Appellant’s first contention is that section 3608 of the Political Code, properly interpreted, invalidates such a tax as the one here in question and requires a reversal of the judgment. In two eases the Supreme Court of this state has held in favor of the legality of such a tax. (Chesebrough v. San Francisco, 153 Cal. 559 [96 Pac. 288]; Canfield v. County of Los Angeles, 157 Cal. 617 [108 Pac. 705].) In the first of these cases, the court said:

“Section 3608, while declaring that no shares of the stock shall be assessed, is to be read in the light of the preliminary language of the section declaring the reason why it should not be, and was intended to mean only, that as shares of stock represent the value of the property of the corporation, so when all the property of the corporation in the state is taxed it would be double taxation to assess both, and that where all the property of the corporation was assessed the shares of stock should not be.
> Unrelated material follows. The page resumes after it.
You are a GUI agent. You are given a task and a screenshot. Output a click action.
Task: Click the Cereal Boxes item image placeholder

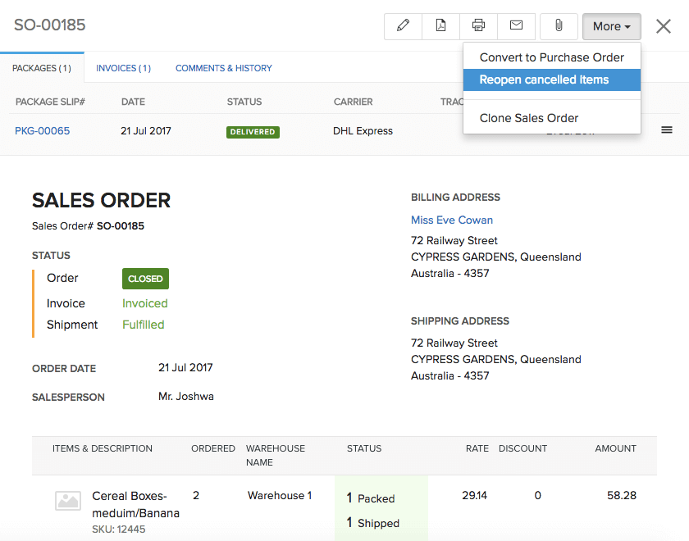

It was not meant or intended that if less than thé aggregate value of the property of the corporation was assessed in this state, that the actual value of the corporate stock in excess of the value of the corporate property so assessed should not be taxed here. It means only that when the aggregate property of the corporation is assessed in this state, shares of stock of the corporation shall not be assessed, but that if all such property is not here assessed, the actual value of such stock, less the value of the corporate property which is assessed here, shall be taxed. ’ ’

In that case the court further said:

“But section 3608 cannot be extended so as to exempt such shares from taxation when all the assets of the corporation are not taxed in this state by reason of the fact that some of them are beyond its jurisdiction. Neither is it of moment that the tangible property of the corporation is situated in some other state and has there been taxed. The fact that some of the property of the corporation is assessed in another state or country is no prohibition of the taxation of the shares of stock held here. This does not constitute taxation of all the property of the corporation within the terms of the section. The inhibition of double taxation only applies to such taxation in the same state or government.”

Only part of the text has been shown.